> [Your goal]: Given the records below, pull every line with the word "computer" into the answer.

[[ Dataset excerpts open ]]

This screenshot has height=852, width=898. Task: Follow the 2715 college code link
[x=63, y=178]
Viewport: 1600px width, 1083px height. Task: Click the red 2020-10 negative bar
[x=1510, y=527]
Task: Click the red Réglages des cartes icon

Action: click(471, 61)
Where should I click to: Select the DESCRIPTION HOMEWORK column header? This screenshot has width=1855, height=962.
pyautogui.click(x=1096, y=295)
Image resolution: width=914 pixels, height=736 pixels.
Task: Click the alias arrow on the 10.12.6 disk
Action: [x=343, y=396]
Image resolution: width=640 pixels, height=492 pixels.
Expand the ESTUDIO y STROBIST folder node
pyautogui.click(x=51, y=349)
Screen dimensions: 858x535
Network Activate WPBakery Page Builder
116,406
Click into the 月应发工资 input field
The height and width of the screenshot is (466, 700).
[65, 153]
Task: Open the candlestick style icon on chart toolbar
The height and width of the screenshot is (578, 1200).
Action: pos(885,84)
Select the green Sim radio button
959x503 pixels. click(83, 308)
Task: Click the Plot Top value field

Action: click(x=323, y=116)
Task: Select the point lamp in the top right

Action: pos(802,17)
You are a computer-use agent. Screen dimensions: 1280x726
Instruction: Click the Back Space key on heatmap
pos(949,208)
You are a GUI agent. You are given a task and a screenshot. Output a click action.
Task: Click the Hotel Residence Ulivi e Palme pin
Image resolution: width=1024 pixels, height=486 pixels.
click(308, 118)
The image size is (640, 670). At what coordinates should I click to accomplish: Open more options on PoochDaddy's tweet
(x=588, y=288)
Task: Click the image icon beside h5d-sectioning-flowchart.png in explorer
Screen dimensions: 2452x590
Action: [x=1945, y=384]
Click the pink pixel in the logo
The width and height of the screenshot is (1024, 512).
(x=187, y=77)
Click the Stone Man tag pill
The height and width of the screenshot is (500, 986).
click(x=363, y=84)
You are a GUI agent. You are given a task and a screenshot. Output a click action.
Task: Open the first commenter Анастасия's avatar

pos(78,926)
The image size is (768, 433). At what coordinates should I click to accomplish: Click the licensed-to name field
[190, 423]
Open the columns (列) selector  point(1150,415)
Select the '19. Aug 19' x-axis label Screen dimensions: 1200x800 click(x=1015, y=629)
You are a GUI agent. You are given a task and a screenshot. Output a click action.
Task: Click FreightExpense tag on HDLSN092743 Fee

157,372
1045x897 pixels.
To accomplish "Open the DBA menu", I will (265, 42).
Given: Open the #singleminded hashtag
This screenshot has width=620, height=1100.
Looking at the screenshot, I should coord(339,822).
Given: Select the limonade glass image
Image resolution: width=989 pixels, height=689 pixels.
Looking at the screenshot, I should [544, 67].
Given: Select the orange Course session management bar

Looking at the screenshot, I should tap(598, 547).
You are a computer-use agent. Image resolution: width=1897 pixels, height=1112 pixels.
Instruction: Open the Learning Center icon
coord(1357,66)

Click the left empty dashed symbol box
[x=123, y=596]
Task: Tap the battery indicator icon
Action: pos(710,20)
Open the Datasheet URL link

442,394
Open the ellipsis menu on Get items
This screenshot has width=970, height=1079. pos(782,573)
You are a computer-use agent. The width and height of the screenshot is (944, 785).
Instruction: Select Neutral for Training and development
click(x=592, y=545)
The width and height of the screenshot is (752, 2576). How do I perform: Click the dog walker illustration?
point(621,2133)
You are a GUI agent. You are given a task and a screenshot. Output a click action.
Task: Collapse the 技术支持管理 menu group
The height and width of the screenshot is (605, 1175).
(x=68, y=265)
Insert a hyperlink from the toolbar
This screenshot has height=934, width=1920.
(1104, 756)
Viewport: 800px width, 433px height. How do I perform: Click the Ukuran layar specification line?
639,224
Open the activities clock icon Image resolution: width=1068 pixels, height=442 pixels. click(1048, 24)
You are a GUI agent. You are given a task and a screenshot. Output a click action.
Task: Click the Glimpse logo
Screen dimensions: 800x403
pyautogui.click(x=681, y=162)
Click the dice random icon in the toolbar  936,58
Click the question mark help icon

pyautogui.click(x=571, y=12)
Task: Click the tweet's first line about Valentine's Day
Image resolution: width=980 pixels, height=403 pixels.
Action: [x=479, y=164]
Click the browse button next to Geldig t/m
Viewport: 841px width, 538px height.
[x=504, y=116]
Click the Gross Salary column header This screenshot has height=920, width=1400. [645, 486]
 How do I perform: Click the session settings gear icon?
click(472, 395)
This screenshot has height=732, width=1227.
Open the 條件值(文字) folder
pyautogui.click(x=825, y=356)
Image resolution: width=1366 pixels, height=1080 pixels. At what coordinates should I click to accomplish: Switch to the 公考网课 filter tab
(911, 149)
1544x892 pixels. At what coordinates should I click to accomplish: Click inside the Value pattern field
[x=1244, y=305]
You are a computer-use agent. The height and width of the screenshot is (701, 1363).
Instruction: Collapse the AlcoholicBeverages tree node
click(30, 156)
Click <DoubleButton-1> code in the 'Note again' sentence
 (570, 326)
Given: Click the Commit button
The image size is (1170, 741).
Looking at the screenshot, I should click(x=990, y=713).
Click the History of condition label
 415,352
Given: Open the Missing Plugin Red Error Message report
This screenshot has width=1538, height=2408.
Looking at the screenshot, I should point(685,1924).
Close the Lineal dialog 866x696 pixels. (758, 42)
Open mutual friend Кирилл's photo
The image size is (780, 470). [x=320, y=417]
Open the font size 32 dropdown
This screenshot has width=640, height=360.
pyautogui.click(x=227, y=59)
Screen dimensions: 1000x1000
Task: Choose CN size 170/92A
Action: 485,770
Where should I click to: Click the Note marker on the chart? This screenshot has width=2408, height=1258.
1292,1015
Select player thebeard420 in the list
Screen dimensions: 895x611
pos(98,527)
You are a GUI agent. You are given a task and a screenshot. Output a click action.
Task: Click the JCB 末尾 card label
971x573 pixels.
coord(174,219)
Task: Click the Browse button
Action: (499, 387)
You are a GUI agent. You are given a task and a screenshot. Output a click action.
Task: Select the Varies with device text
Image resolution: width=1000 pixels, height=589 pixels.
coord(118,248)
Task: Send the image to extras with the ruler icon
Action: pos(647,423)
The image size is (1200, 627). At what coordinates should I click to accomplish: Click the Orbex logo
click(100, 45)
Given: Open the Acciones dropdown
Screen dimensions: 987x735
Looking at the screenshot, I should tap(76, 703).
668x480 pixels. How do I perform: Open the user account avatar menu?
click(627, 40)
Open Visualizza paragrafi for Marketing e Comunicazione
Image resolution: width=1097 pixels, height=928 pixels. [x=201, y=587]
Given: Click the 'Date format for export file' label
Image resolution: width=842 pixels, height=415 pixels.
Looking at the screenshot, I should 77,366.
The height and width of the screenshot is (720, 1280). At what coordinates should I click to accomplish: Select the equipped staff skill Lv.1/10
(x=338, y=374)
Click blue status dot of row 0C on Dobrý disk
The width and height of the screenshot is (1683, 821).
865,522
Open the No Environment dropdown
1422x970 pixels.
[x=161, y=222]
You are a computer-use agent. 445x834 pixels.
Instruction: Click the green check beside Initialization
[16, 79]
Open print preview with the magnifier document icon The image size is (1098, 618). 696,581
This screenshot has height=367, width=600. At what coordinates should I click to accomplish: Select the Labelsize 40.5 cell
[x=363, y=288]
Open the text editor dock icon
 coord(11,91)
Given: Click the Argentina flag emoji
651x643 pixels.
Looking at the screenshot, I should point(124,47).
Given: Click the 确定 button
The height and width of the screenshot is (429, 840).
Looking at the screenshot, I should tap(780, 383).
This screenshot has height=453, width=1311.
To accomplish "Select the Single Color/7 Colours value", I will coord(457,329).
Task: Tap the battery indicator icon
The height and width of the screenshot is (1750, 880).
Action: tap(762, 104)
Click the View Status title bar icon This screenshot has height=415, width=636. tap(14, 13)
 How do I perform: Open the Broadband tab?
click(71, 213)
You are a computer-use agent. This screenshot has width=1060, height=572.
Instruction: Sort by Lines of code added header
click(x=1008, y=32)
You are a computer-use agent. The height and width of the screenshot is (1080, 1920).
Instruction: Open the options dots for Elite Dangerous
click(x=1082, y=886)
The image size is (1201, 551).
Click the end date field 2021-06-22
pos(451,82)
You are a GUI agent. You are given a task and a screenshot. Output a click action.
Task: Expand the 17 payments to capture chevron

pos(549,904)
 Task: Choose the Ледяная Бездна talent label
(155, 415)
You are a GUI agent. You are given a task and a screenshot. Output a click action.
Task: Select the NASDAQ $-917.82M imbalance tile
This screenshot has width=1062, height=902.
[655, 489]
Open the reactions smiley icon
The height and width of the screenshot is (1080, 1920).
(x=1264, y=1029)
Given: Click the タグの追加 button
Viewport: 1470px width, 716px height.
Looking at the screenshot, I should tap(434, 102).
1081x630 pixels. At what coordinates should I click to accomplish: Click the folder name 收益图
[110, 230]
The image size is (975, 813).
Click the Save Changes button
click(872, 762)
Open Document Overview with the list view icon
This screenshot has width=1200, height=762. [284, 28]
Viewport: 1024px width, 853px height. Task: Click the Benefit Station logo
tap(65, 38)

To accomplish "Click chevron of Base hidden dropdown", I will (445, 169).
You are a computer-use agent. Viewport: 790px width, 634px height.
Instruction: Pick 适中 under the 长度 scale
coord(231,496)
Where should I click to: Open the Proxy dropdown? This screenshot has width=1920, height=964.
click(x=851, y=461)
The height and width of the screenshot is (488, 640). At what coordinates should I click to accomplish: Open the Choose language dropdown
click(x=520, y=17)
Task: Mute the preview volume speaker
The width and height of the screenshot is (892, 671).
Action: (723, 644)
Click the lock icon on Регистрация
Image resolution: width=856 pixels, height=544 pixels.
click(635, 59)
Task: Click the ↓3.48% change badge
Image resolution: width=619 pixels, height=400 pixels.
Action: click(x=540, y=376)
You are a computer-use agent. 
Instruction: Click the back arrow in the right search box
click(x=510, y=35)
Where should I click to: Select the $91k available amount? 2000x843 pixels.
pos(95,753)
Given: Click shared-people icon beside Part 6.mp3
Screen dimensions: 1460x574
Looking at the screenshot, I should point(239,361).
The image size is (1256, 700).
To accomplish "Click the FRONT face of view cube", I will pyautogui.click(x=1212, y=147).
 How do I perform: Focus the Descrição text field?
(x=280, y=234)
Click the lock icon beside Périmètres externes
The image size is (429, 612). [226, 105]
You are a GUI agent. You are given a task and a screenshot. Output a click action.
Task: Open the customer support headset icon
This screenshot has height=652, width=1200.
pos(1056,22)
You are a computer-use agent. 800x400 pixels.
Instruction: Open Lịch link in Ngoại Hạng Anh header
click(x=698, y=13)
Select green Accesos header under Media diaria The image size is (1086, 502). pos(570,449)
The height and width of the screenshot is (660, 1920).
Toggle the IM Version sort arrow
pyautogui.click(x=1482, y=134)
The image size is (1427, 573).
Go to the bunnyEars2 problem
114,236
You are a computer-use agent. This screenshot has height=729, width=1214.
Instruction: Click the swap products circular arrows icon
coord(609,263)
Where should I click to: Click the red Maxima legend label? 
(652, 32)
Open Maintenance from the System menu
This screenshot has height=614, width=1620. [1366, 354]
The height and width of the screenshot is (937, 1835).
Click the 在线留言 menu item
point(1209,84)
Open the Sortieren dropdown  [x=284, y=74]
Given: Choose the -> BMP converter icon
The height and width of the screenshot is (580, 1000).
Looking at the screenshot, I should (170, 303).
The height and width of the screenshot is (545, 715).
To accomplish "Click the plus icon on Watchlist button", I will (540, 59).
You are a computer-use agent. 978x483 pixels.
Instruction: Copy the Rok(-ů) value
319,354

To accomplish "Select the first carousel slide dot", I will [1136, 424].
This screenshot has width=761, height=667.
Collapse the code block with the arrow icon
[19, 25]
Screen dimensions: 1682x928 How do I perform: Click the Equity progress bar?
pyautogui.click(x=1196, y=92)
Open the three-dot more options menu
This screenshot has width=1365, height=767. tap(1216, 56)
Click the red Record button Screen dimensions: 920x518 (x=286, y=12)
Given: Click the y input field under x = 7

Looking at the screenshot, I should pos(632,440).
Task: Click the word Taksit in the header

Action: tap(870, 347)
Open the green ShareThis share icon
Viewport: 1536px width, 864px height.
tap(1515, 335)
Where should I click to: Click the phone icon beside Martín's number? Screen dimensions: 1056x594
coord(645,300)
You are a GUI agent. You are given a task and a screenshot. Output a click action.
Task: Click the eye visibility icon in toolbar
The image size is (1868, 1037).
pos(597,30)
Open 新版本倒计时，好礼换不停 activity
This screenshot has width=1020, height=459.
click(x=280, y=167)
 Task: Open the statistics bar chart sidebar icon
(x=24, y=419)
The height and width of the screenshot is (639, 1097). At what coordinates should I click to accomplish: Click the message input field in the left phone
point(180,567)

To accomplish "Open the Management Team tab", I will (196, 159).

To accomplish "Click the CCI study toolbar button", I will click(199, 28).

[[ Dataset excerpts closed ]]

> [Expected answer]:
You are a computer-use agent. Screen dimensions: 1280x726
You are a computer-use agent. Image resolution: width=1897 pixels, height=1112 pixels.
You are a computer-use agent. The width and height of the screenshot is (944, 785).
You are a computer-use agent. The height and width of the screenshot is (701, 1363).
You are a computer-use agent. 445x834 pixels.
You are a computer-use agent. This screenshot has width=1060, height=572.
You are a computer-use agent. The height and width of the screenshot is (1080, 1920).
You are a computer-use agent. Viewport: 790px width, 634px height.
You are a computer-use agent. 
You are a computer-use agent. 800x400 pixels.
You are a computer-use agent. This screenshot has height=729, width=1214.
You are a computer-use agent. 978x483 pixels.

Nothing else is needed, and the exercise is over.